Hi, Boomer is still around. He still moans and groans but much less since being put on regular Rimadyl(1/2 tab 2X/day) instead of as needed. If he ends up overdoing it he also has Tramadol as needed.

This winter has been much easier too - mild weather and very little snow - I think that makes a huge difference too.

Thanks for asking about my Boomsies. 
Good luck w/ your snoring problem. Gladys snores a bit but it's quiet funny snoring :--heart:love it.


----------



## sdain31y

Darby has moaned and groaned since we got him at 6 months old. If I rub and massage him he'll moan, roll him over and another moan, brush him longer enough and you'll get a groan.................he's just a moanie, groanie kind of boy and I love it!!! Its a hoot!


----------



## TheDogListener

*TheDogListener*

Our golden oldie is 10.5 years old, born few days before 9/11 terrorist attacks. Now roughly one week ago Jack started groaning only after lying down when throat comes to rest on the floor. No other times we have listened for signs: standing, sitting, eating, being scratched, pampered, wrestled with, tug-of-warred with, hugged, brushed, or just plain patted. Age change? Hope so. We do give him 325 mg aspirin often per vet's recommendation.


----------



## maddies_dad1957

*Groaning*

I know this is an old thread... I hope you're all still out there.
My six year old Maddie started this very deep groan thing just a month ago. She does it when she is rubbing her face in the carpet (she usually does this right after supper), and when she is lying down or stretching. It's in a very deep register. We thought it was cute when she started it, but now we worry whether it's a sign of a hidden problem.
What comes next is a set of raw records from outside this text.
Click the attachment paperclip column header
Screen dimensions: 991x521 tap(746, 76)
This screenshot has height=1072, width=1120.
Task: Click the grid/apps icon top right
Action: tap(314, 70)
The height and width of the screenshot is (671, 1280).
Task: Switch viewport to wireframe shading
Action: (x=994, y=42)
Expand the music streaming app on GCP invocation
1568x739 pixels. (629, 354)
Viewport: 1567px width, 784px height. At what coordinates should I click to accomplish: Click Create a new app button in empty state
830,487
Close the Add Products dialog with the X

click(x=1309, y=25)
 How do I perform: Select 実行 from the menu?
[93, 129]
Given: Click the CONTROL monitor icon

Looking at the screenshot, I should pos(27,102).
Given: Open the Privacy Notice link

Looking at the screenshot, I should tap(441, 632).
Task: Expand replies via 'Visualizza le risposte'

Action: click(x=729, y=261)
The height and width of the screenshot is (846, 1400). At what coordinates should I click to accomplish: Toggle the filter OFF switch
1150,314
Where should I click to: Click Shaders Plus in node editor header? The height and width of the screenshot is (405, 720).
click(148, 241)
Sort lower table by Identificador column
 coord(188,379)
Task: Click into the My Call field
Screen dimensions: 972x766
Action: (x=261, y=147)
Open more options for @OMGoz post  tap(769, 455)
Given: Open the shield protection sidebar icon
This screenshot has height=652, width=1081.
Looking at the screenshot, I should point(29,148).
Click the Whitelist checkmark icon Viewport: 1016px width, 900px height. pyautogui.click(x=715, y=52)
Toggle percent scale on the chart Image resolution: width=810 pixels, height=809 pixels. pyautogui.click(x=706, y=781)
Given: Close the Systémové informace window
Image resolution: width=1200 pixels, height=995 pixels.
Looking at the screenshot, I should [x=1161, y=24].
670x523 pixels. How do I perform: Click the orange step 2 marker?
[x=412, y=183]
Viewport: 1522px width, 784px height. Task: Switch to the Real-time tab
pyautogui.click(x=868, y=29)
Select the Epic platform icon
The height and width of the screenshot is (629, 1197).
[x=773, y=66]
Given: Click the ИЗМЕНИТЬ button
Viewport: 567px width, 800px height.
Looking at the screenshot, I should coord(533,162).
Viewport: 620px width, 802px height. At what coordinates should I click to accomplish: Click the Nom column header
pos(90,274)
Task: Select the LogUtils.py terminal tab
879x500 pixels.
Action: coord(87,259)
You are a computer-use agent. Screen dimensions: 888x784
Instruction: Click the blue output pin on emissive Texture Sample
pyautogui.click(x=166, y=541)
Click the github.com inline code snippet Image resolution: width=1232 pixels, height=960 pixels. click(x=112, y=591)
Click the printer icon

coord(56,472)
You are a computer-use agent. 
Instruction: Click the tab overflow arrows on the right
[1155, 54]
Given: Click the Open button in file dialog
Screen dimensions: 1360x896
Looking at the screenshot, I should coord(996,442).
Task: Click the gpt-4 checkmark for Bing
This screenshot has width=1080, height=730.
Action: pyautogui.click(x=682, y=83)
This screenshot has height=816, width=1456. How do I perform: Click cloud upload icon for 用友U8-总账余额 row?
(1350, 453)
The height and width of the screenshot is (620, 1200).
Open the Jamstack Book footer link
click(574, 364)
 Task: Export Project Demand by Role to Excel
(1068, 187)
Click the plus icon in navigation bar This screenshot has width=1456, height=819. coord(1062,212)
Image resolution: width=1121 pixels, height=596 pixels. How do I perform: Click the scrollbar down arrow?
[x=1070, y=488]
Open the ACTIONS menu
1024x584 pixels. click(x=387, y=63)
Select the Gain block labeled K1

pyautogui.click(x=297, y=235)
She is as happy and playful as ever, and remains an "attention hog" with anyone who will grant her that.
Should I address this with the vet, or is this nothing to worry about?
Thanks...


----------



## thorbreafortuna

I think if it's a new thing and you have doubts probably not a bad idea to take her to the vet. On the other hand my Thor has had a variety of sounds that he makes at various times since he was a tiny puppy: groaning, moaning, "talking", whining, purring...And he'll do any of these things out of boredom, distress OR happiness. THAT will make it tricky to figure out if it ever IS a sign of an issue.?


----------



## Cpc1972

Jake used to sigh and moan when he got bored. It was pretty funny. He would do it then plop to the floor with his sad eyes.


----------



## Karen519

*Maddies Dad*



maddies_dad1957 said:


> I know this is an old thread... I hope you're all still out there.
> My six year old Maddie started this very deep groan thing just a month ago. She does it when she is rubbing her face in the carpet (she usually does this right after supper), and when she is lying down or stretching. It's in a very deep register. We thought it was cute when she started it, but now we worry whether it's a sign of a hidden problem. She is as happy and playful as ever, and remains an "attention hog" with anyone who will grant her that.
> Should I address this with the vet, or is this nothing to worry about?
> Thanks...


To be on the safe side I would mention it to the vet! Could she be allergic to something?


----------



## Marr

My black lab was the same yet I have managed to lessen it I give him a warm bath once a week, no soap just water. I take him on three walks a day instead of two. He is groaning less and seems happy with his new routine. He's 13 years old lab 
. .


----------



## Yaichi's Mom

boomers_dawn said:


> My 11-3/4 year old makes moaning and groaning noises all the time; like daily; usually when he gets up or moves, and sometimes in his sleep.
> 
> For some background, he's not that old, but when he was a puppy, he had OCD surgery on his shoulder and the surgeon did tell us he would have arthritis in the joint earlier than usual. He's had his hips xrayed "beautiful" and spinal xray appeared normal. He's been worked up within the last couple of years and diagnosed with bicepital tendonitis and arthritis in the operated shoulder.
> 
> He's been on adequan and the usual array of supplements, with Rimadyl and Tramadol and needed. His weight is good. He gets less exercise now because he limps after too much (more than say 10-15 minutes). I'm sure puppy Gladys' playing with him doesn't help but half the time I peel her off him, he's instigating with her.
> 
> So - he's doing it right now - he's lying on the floor beside the bed and he just moved a bit and makes a groaning noise.
> 
> Is this normal for older dogs? It sounds like he's in pain, but then he'll get up and move around normally and act normal. He eats, drinks, plays with Gladys, does the stairs, jumps on furniture. He doesn't seem impaired (unless he has a limping episode, at which point I give him his meds and keep him quiet - then the limping passes).
> 
> He's doing it more these days, I think the weather is getting colder is causing it?
> 
> Does anyone else have or had an older dog that moans and groans?
> 
> My friend pointed out that half the time when I get up from sitting I moan and groan. It's true, I have a bad back so when I get up I usually groan and have trouble getting up, then once I get moving, I'm fine. My friend said it's the same way, it's hard to get up, but once they get moving, it's ok.
> 
> He goes to acupuncture too, but I'm not sure it's working anymore and I want to make sure we're doing enough for him; so I'll be bringing this up at the next visit too... although I'd like to keep him off regularly scheduled "drugs" or meds as long as possible.
> 
> But I'm really interested to find out if it's part of the normal aging process to start moaning and groaning??? Like when you see your grandparents and aging parents with like 50 pill bottles?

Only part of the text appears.